Fedora is a system of many individual pieces, each of which can affect the others. The kernel is usually fairly self-contained, or at least it tries to be. This is a story of two issues triggered by two different kernel changes that show the kernel is not an entity unto itself.

Major kernel version upgrades usually bring out issues and 4.4 was no different. A user filed a bug about a change in behavior: disk partitions on the hard disk were now being mounted automatically. This behavior was unwanted as those partitions previously required root to mount. The kernel is responsible for setting up device nodes but ultimately userspace is responsible for making the system calls to actually mount filesystems past a certain point. The system logs were clearly showing udisksd was making the request to mount those partitions. This really didn’t look like a kernel issue so I suggested some other userspace setting had changed the automounting options. The reporter downgraded other userspace packages that had been installed at the same time but this showed no change. Installing just the kernel was enough to change the behavior so something in the kernel must have changed.

Debugging often involves working backwards to figure out how we got somewhere. Working backwards here:

  • Partitions are being mounted
  • The logs are showing the mount requests coming from udisksd
  • udisksd is triggering the mount requests
  • udisksd uses ????? to decide what to mount

I bounced this problem off of my teammates and they suggested the partition options could be coming up differently based on the kernel. So what partition options was udisks reading to figure out what to mount? The udisks documentation wasn’t very useful. It gave great examples of how to change the automounting behavior but it didn’t answer the question of how it sets the defaults. I eventually found the udisksctl dump command which shows what state udisks has for all the partitions it knows about. This was really insightful: in the non-working kernel udisks was marking the parititions as automount and removable which explained the behavior. It didn’t explain why it was making those decisions though. Looking at the code is my preferred method for understanding some behaviors. The udisks code was less enlightening than I would have liked. All I could tell was that some call was returning that the disk was removable. On a whim, I decided to look through the kernel commit history and found a commit which matched the exact behavior and a revert confirmed this was the breaking patch. The ultimate issue was that marking the drive as hotplug capable was enough to get the drive marked as removable. The original patch author provided a fix to not mark hotplug ports as removable.
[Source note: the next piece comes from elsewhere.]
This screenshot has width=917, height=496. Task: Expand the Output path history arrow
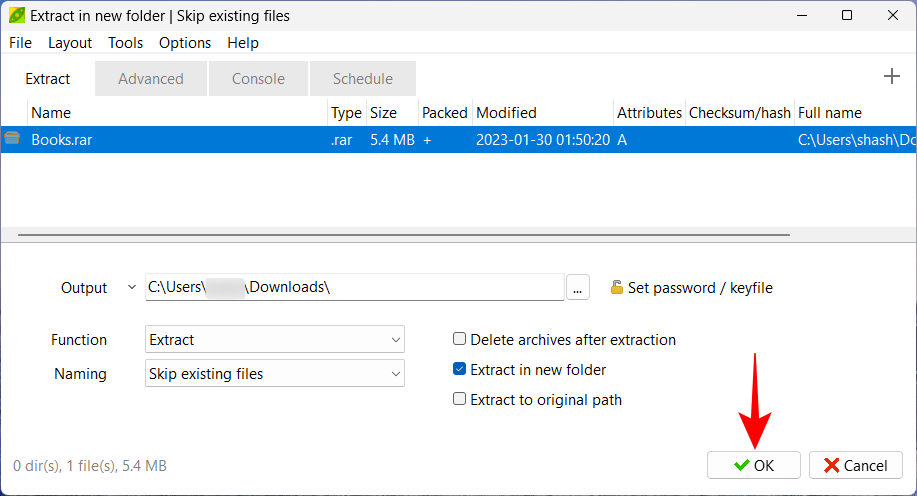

During the course of discussion on bugzilla, a second person was reporting the same issue. The fix did not work for this reporter though so we started a different bug for tracking. In this case, the behavior and bug was different: the kernel would boot but eventually dracut would spit out a message that it can’t find the lvm partitions. A good starting point for issues where root partitions won’t mount is to drop into the dracut shell. This lets you run shell commands to collect system information. Ultimately though someone else reported the same issue in parallel and found the issue before any debugging took place. In 4.4, the mpt2sas driver was replaced with the mpt3sas driver. The kernel has alias to take care of loading mpt3sas when modprobe mpt2sas happens. The mpt3sas module needs to be present for this to work though. Each time a new kernel is installed, dracut uses the set of existing loaded modules to figure out what to put in the initramfs. (Live CDs have a huge number of kernel modules in the initramfs to be able to run on almost any platform and give a base for installing the kernel). dracut didn’t detect the name change so the mpt3sas module wasn’t present in the initramfs, preventing the file system from being mounted. The workaround is fairly straight forward: put the mpt3sas module into the initramfs. Once it is in place, dracut will correctly add it to all future initramfs that are generated. Ultimately though, dracut needs to properly follow module aliases for modules which are no longer present.

Lessons here:

  • The kernel is not always right. Kernel changes need to be aware of userspace assumptions and not break them. The kernel community usually tries very hard not to introduce regressions but they do sometimes happen.
  • The kernel is not alway wrong. Sometimes a kernel change can expose a limitation in another program which needs to be fixed.
  • Knowing debugging techniques outside the kernel is necessary for kernel developers, or at least Fedora kernel maintainers.
  • Sometimes you get really really lucky in finding an answer to your problem
  • Early testing of updates in bodhi and good bug reporting helps to find issues fast and get them fixed quicker. Both of these issues were reported, and in the once case fixed, by the 2nd stable release for 4.4.